A student begins full-time university and the family wants a $14,000 EAP immediately to cover residence, travel, and setup costs. Because this is above the usual $8,000 first-period limit, the promoter would need to support an exception request rather than simply paying it automatically.

Example: annual EAPs stay below the 2026 threshold

A student has already completed the first 13 consecutive weeks of full-time study and requests $18,000 of EAPs during 2026 for tuition, rent, books, and transportation. The amount is below CRA's 2026 annual EAP threshold of $29,459, so the promoter may not need to assess each expense item in detail, but the student should still keep proof and receipts in case the promoter or CRA asks later.

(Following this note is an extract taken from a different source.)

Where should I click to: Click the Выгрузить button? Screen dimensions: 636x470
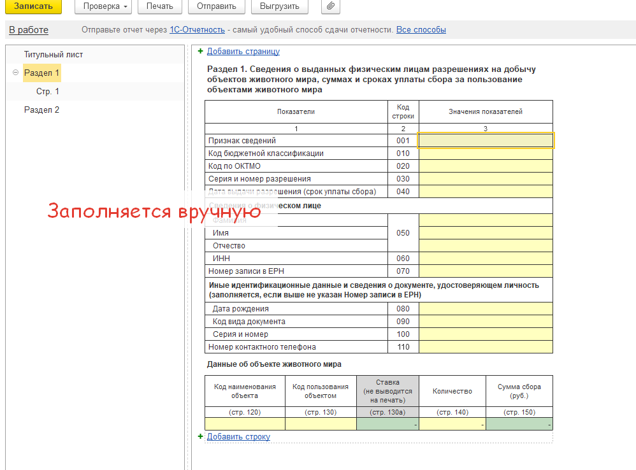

Example: annual EAPs exceed the 2026 threshold

A student asks for $34,000 of EAPs in 2026 after the first-period limit no longer applies. Because the total is above CRA's 2026 annual threshold, the promoter must decide whether the expenses are reasonable. A practical file would include tuition statements, residence or lease costs, books, required equipment, transportation, and any other school-related costs.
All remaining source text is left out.